Russia said on Thursday it was facilitating the export of grain and oilseeds from Ukraine through Russian-held transit points on the Azov Sea, without explaining who was providing the foodstuffs for export.
Ukraine, like Russia one of the world’s biggest exporters of grains and oilseeds, has accused Russia of stealing grain from territories in Ukraine that its forces have seized.
Russian Deputy Prime Minister Viktoria Abramchenko rejected the allegation in an interview with Reuters, saying: “Russia does not ship grains from Ukraine.”
She continued: “Russia is securing a ‘green corridor’ for grains and any other foodstuff such as oilseeds … so it can be exported from Ukraine without hurdles. Melitopol or Berdiansk.”
Ukraine’s inability to use its major deep-sea port, Odesa, because of Russia’s military incursion has led to a jump in global food prices and warnings by the United Nations of hunger in poorer countries that rely heavily on imported grain.
Abramchenko restated Russia’s line that it is for Ukraine to open sea-lanes to Odesa that have been mined.
Each side accuses the other of laying the mines to obstruct access to the port, which Ukraine fears that Russia may try to seize with an attack from the sea.
“We cannot provide a green corridor for Odesa as Ukraine has done everything for this port not to work,” Abramchenko said.

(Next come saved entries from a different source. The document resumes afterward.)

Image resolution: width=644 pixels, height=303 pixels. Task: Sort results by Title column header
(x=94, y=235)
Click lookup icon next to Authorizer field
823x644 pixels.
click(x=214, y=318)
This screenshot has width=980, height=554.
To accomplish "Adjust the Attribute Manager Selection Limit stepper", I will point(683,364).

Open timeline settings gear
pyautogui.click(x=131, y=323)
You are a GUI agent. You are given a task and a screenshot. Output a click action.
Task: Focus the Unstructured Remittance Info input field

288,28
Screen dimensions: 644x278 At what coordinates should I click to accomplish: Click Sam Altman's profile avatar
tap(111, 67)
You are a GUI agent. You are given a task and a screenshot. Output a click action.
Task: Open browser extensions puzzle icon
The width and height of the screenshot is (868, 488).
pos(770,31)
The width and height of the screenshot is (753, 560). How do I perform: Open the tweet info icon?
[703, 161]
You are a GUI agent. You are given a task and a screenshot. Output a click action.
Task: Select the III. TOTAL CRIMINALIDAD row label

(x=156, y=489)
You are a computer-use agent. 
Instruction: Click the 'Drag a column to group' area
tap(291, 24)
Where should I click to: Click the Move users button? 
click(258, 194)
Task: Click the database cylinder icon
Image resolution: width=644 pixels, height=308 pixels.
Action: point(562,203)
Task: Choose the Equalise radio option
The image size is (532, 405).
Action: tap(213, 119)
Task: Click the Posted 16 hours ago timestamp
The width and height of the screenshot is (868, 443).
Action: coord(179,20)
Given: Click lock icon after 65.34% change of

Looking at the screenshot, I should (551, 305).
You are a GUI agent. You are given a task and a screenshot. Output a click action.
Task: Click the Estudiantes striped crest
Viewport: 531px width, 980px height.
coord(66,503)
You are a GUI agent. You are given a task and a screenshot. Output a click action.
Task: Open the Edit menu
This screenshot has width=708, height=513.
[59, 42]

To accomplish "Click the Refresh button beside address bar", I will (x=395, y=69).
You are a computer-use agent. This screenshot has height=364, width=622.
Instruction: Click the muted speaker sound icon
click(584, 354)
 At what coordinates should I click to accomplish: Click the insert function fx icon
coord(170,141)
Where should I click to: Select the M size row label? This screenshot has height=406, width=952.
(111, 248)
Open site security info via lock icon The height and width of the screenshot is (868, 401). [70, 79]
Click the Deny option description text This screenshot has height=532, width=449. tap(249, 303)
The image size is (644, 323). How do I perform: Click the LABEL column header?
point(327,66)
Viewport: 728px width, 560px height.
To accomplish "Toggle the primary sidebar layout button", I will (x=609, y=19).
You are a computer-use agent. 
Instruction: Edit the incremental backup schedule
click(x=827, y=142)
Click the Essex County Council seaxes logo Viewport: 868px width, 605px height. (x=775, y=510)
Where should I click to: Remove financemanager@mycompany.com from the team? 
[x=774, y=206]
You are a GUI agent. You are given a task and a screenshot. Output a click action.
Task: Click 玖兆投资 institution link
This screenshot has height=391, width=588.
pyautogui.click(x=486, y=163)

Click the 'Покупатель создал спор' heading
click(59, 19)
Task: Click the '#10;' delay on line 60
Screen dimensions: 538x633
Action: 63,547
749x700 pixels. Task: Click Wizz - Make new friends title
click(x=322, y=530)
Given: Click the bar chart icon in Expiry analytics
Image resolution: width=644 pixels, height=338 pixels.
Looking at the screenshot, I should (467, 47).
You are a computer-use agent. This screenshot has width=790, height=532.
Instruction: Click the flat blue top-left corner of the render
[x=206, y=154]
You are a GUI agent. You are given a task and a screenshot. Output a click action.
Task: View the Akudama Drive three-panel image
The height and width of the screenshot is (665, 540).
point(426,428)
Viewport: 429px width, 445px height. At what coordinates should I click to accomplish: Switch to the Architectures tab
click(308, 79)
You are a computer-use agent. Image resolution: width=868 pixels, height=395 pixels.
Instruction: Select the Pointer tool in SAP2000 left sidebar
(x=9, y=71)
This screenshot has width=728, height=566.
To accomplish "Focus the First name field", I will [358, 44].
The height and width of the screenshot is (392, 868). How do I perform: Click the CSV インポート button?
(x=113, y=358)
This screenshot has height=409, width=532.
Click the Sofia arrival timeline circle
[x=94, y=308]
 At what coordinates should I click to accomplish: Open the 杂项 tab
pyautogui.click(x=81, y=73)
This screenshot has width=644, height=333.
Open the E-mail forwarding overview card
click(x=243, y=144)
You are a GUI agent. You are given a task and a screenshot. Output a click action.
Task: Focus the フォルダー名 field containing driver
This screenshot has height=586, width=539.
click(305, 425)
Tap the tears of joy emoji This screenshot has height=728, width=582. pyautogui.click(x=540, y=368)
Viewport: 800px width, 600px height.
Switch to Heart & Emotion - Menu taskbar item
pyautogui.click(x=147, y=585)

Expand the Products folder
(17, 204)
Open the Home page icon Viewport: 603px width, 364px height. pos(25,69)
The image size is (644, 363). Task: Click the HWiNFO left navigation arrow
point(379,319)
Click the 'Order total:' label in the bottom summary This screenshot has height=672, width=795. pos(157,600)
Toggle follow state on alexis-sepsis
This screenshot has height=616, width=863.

Ukraine’s exports have fallen sharply this year as it tries to move foodstuffs by cumbersome road, river and rail routes.
Kyiv has said its grain harvest is likely to drop to around 48.5 million tonnes this year from 86 million tonnes because of Russia’s incursion, which President Vladimir Putin sought to justify in part by saying Ukraine was part of the Russian cultural sphere and should not be a separate state.
The deputy premier, Russia’s top official for climate and agriculture, said Russia expected to harvest around 130 million tonnes of grain in 2023, on a par with this year. She said the government had no plans to amend its grain export duty, which she said had been set to protect the domestic market.
Russia, which competes mainly with the European Union and Ukraine to supply wheat to the Middle East and Africa, has been limiting its exports since 2021 with taxes and an export quota as part of efforts to slow domestic food inflation.
Abramchenko said it had secured seed supplies from 11 countries including Serbia, Turkey, Israel and Egypt, which have not joined the Western sanctions, as it seeks to protect its food security.
She also said Russia would have to delay implementation of some climate-related projects due to restrictions on imports of foreign equipment, but would stay in the Paris climate accord.
Before the recent sanctions, Russia planned to be carbon-neutral by 2060 at the latest, and was testing the concept by trying to make its fossil-fuel rich Pacific island of Sakhalin carbon-neutral by 2025.
Abramchenko said Moscow would have to postpone some green energy projects by two years.
“Russia is deeply integrated into the global economy and there are some types of equipment, technology that Russia did not have; we imported it,” she said. “America and Europe said they would not trade with us – we need time to diversify.”
A pilot project to start trading carbon emissions on Sakhalin will nevertheless launch this year as planned, Abramchenko said. Russia’s method of accounting for carbon emissions is not in line with the Paris agreement, however.